Ik begrijp dat de relevantie van het laatste Van Rij tegenvalt. Hij kan er niet meer dan een ‘inventarisatie van overeenkomsten’ in zien en toont zich teleurgesteld over de tekortschietende uitwerking. Dat zou terecht zijn als het mij louter om Nijhoff-interpretatie te doen zou zijn geweest, wat niet het geval is. De praktisch theoloog heeft de kunst afgekeken bij de dichter en doet er vervolgens het zijne mee voor de preek, en beweert nergens dat preek en gedicht hetzelfde zouden zijn, noch qua inval, noch qua openbarend gehalte.
Dat er niettemin volgens Van Rij ook iets te leren valt voor het literatuurwetenschappelijke domein doet mij deugd. Hij ziet de verdienste van mijn proefschrift in het uitgangspunt dat ik de religieuze aspecten van Nijhoffs werk in hun eigenheid benader. Tegelijk aarzel ik bij de ‘andere Nijhoff’ die naar zijn zeggen zo in beeld komt: ‘een Nijhoff die niet alleen op zoek is naar dichtregels, maar ook en vooral naar zingeving.’ Dat lijkt mij eerlijk gezegd geen nieuws. Thomas Vaessens, aan wie ik veel heb ontleend, heeft in Circus Dubio & Schroom (Amsterdam, 1998) al laten zien hoe Nijhoff als modernist voortdurend bezig is met zingeving (blz. 120-123). Juist zijn dichten was zijn zoeken naar zin!

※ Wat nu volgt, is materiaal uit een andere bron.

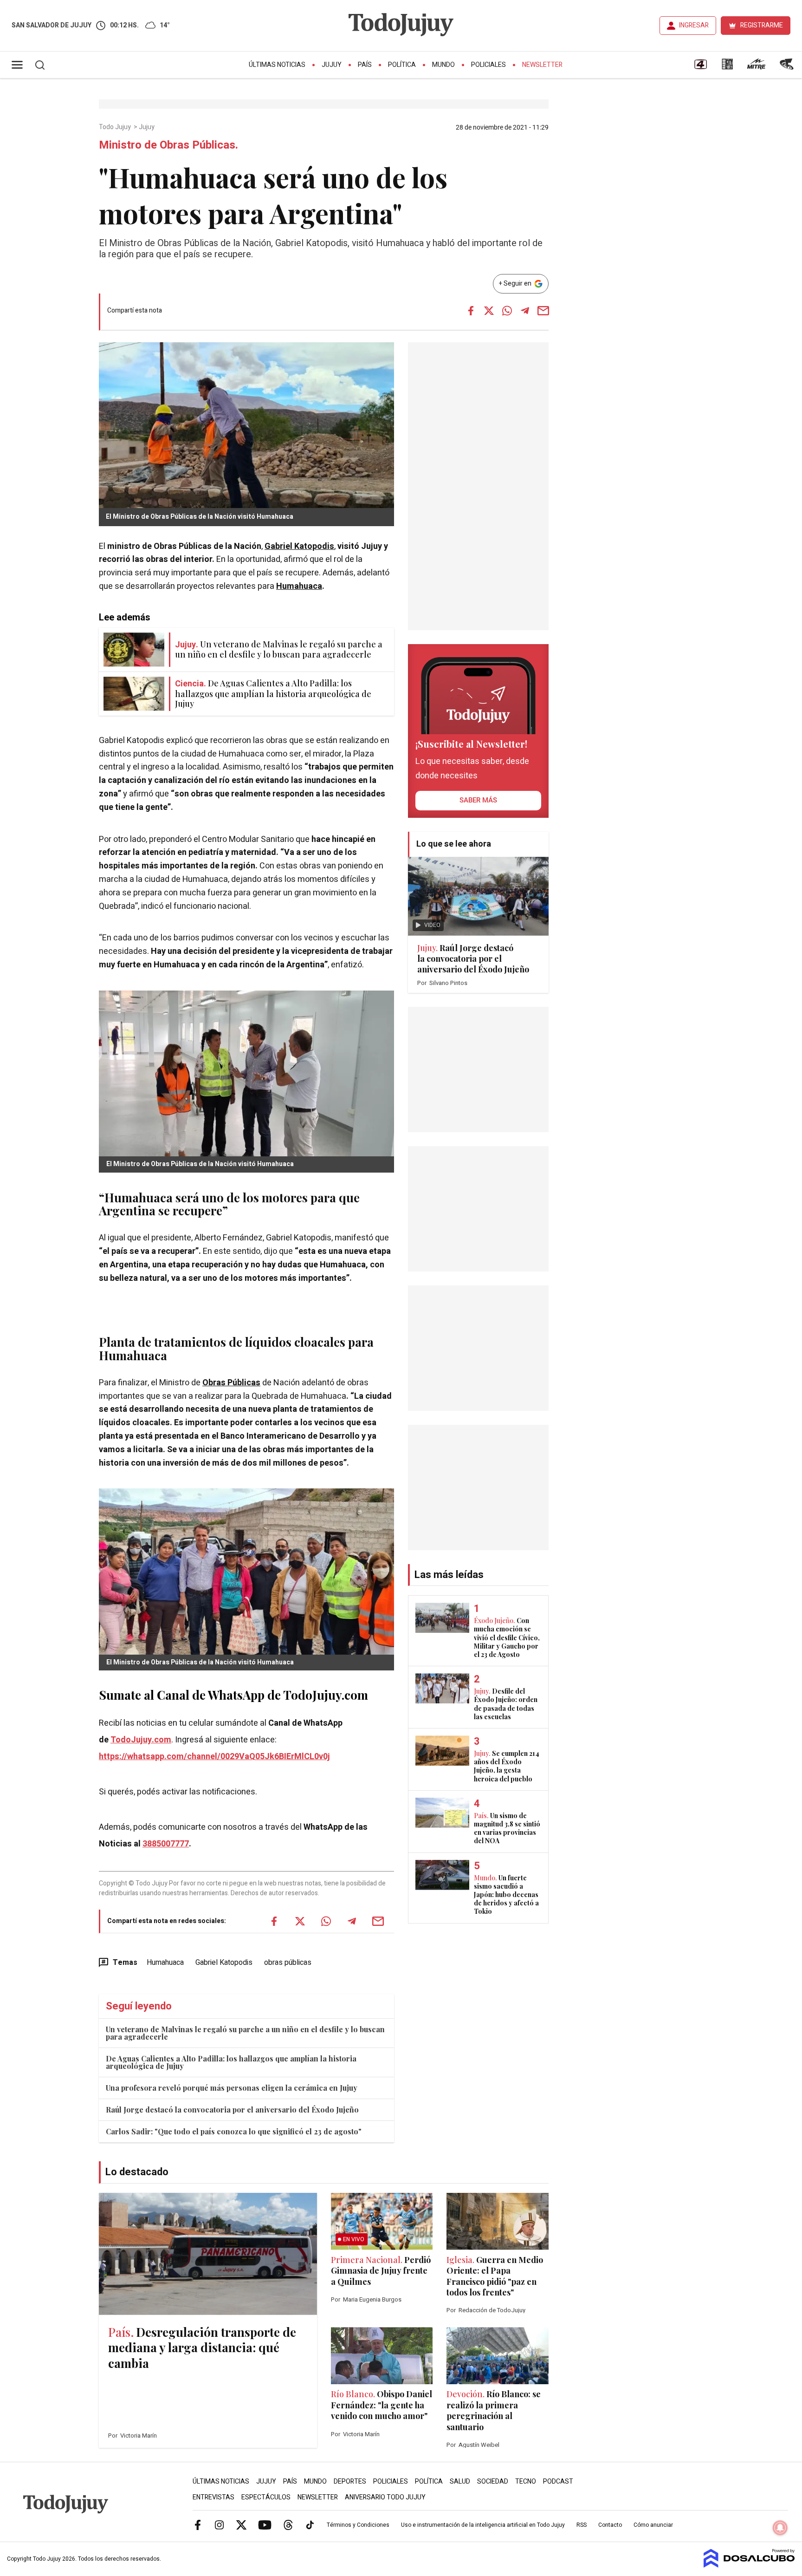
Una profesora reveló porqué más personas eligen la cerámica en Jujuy (231, 2088)
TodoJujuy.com (140, 1740)
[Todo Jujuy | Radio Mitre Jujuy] (756, 67)
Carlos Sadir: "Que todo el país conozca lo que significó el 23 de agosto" (234, 2131)
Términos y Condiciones (358, 2525)
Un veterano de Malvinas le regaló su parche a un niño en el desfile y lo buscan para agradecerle (245, 2032)
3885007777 (165, 1844)
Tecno (525, 2481)
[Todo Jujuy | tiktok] (310, 2524)
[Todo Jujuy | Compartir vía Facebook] (470, 310)
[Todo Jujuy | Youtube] (265, 2524)
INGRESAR (694, 25)
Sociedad (492, 2481)
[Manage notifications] (780, 2527)
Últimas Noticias (277, 65)
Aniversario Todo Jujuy (385, 2497)
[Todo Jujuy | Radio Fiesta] (787, 67)
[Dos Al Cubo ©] (749, 2565)
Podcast (558, 2481)
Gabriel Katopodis (299, 546)
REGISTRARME (761, 25)
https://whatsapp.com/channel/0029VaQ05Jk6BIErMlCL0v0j (214, 1756)
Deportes (350, 2481)
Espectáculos (266, 2497)
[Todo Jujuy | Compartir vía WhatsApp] (506, 310)
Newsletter (542, 65)
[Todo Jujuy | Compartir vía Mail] (543, 310)
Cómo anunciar (653, 2525)
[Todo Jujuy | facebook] (198, 2524)
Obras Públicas (231, 1382)
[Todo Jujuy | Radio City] (727, 67)
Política (402, 65)
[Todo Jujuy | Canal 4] (700, 67)
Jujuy (332, 65)
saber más (478, 800)
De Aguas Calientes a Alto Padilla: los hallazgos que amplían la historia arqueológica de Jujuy (231, 2062)
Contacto (610, 2525)
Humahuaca (299, 586)
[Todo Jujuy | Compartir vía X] (488, 310)
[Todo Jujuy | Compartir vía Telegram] (524, 310)
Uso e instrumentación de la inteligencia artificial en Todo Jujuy (483, 2525)
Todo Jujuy (115, 127)
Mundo (443, 65)
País (365, 65)
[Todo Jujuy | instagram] (219, 2524)
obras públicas (287, 1962)
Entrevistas (213, 2497)
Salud (460, 2481)
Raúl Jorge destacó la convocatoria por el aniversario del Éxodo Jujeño (232, 2109)
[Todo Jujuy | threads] (288, 2524)
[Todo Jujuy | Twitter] (241, 2524)
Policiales (488, 65)
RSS (581, 2525)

Tegelijk moet in het oog gehouden worden dat de poëzie en de poëtica van Nijhoff onderscheiden bronnen zijn. Het is maar de vraag of (zoals Van Rij doet) het literaire fenomeen van dubbelzinnigheid en maskerade bij Nijhoff te koppelen is aan ambiguïteit in zijn ‘godsbegrip’. Ik analyseer hoe Nijhoff in zijn kritisch werk in theologische termen zijn poëtica presenteert. Zijn jargon daarbij is evident christelijk: de metaforiek betreft de incarnatie, de ‘vleeswording van het woord’. Niet de jood Van Vriesland, de brahmaan Dèr Mouw of de spinozist Verwey hebben hem op dat idee gebracht, maar gewoon zijn eigen moeder, die hem vanaf zijn 8e tot zijn 18e levensjaar met Bijbeltaal doordrenkt heeft (blz. 106-110). In Nijhoffs poëzie zien we een andere omgang met religieuze taal. In De wandelaar staat ‘god’ veelvuldig voor een existentiële uitvergroting, terwijl het begrip in Nieuwe gedichten nauwelijks voorkomt: Nijhoff heeft dan nauwelijks meer expliciet religieuze taal nodig om het existentiële moment aan te raken.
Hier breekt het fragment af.